Adapting monitoring to a changing seascape: efficiency, flexibility and continuity for bottom trawl surveys

Fishery-independent survey data represents essential information for stock assessment, ecosystem-based fishery management initiatives, and applied ecological research. These data refers to information collected over space and time about populations of marine organisms, such as population abundance and biomass. The data can be used to fit statistical models to obtain multiple products for the assessment and management of marine populations. and can provide a comprehensive and standardized picture of marine populations when collected consistently over time, particularly with respect to gear selectivity and sampling design. However, fluctuations in resources for sampling effort, climate change, and limited spatial-temporal coverage can affect the consistency, precision, and accuracy of fishery-independent survey data. Therefore, it is critical to determine how to design surveys that can provide accurate and precise estimates to inform effective fishery management in the face of all these challenges.

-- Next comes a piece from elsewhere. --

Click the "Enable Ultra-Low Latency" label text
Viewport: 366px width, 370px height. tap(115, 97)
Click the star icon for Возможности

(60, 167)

Daniel Vilas, a researcher at SAFS, has been working on a project called “Adapting monitoring to a changing seascape: increasing the efficiency, flexibility, and continuity of bottom trawl surveys in the Bering Sea and beyond” led by Lewis Barnett from the NOAA Alaska Fisheries Science Center (AFSC). His work involves developing a framework for designing efficient and flexible fishery-independent survey sampling design, to effectively monitor ecosystems given limited resources and shifting species distributions.
Environmental factors can influence the physiology, metabolism, growth, reproduction, survival, and behavior of marine fishes and invertebrates, consequently impacting their distribution and phenology. For example, increasing sea temperatures due to climate change can cause shifts in species distributions and drive marine populations to colder and deeper regions. Variation in species distributions over time can also impact the spatial availability of species to sampling by surveys, with consequences for consistency and precision of abundance estimates over time.

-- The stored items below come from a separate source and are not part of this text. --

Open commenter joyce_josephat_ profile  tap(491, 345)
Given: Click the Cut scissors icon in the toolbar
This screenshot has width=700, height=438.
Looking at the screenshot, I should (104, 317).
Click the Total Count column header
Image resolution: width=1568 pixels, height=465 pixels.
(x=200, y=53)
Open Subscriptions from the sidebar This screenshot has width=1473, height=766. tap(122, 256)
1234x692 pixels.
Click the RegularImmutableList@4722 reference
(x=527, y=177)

The Bering Sea is undergoing major environmental changes, such as warming and high variation among years in seasonal sea ice cover and cold pool extent (the area of the seafloor with bottom temperatures below 2°C). The cold pool extent is a key factor contributing to the redistribution of the Arctic and subarctic demersal communities in the Bering Sea. Genetic analyses and bottom-trawl survey data revealed changes in the distribution of several commercially important species associated with such temperature fluctuation. Given that changing environmental conditions are likely to continue or become more novel in the following years, it is critical to evaluate the abundance of marine populations under feasible future environmental conditions.

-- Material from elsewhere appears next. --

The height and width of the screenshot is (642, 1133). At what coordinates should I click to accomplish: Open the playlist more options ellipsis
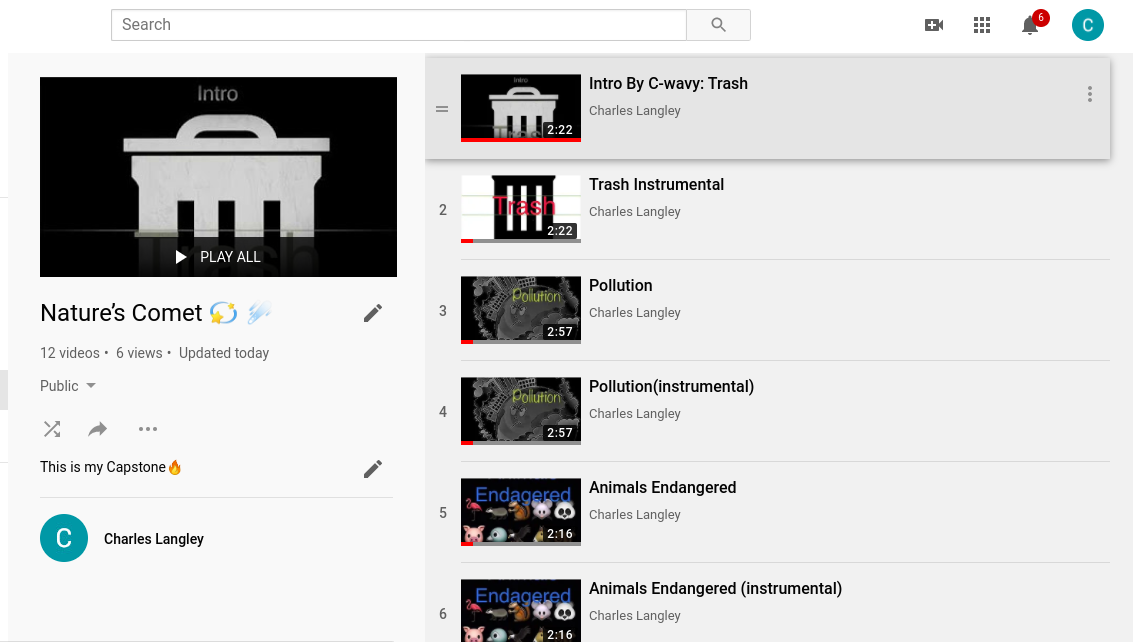(x=148, y=429)
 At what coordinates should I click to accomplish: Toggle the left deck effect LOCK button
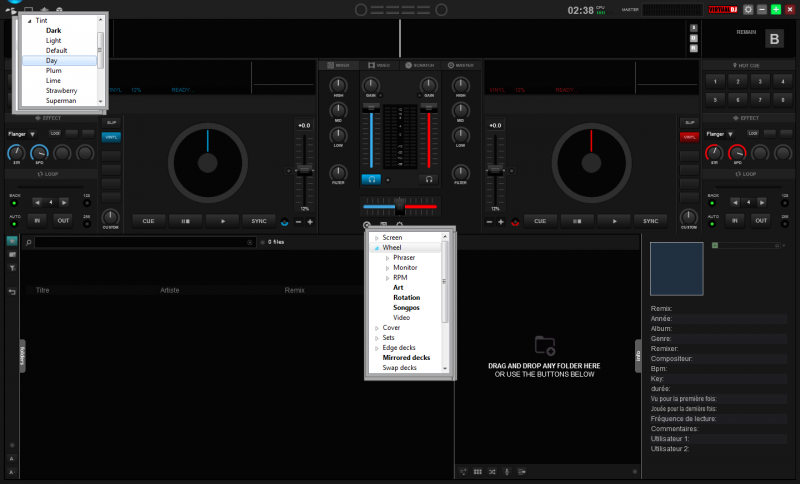pyautogui.click(x=54, y=133)
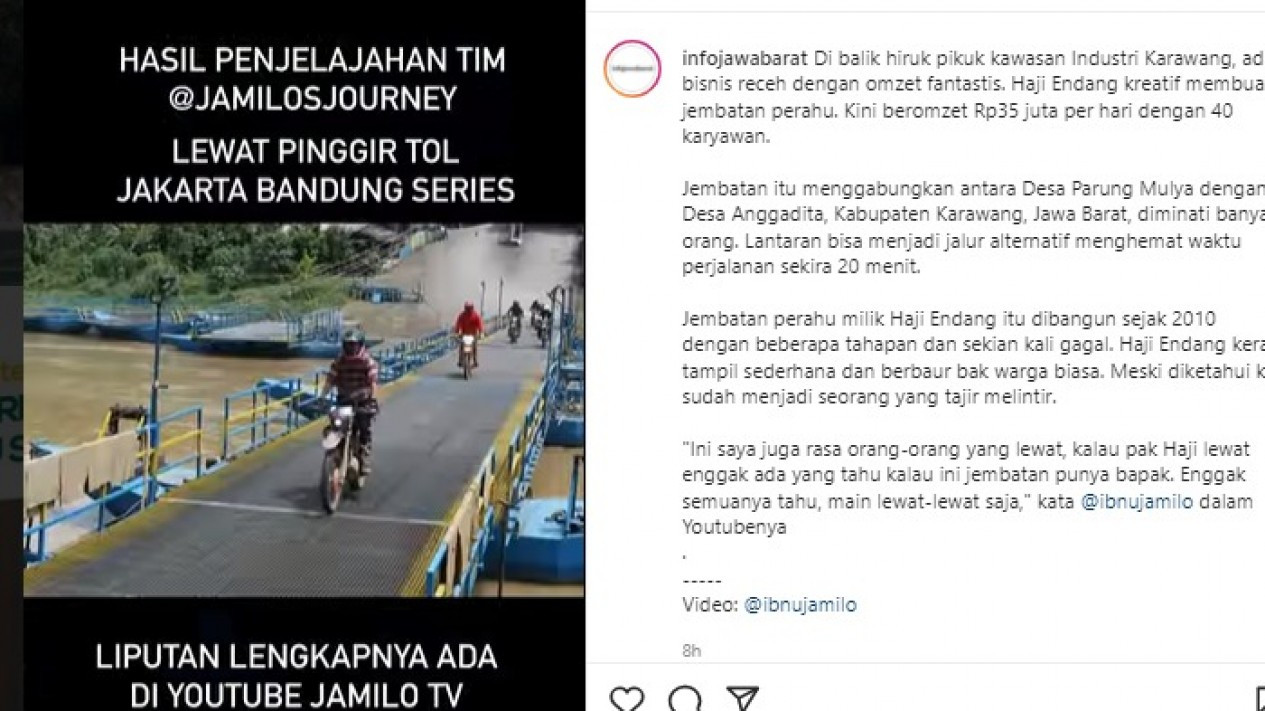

The quantitative framework that Daniel is working on consists of building delta-generalized linear mixed models conditioned on historical fishery-independent bottom trawl data and observed sea bottom temperature in the Eastern Bering Sea and Northern Bering Sea for several species such as Pacific cod, halibut, and red king crab. These spatiotemporal operating models are used to simulate observations to evaluate several stratified sampling designs informed by environmental variables. This work aims to facilitate the precise and accurate estimation of abundance under current and future climates to maintain the quality of survey data products for managing marine populations.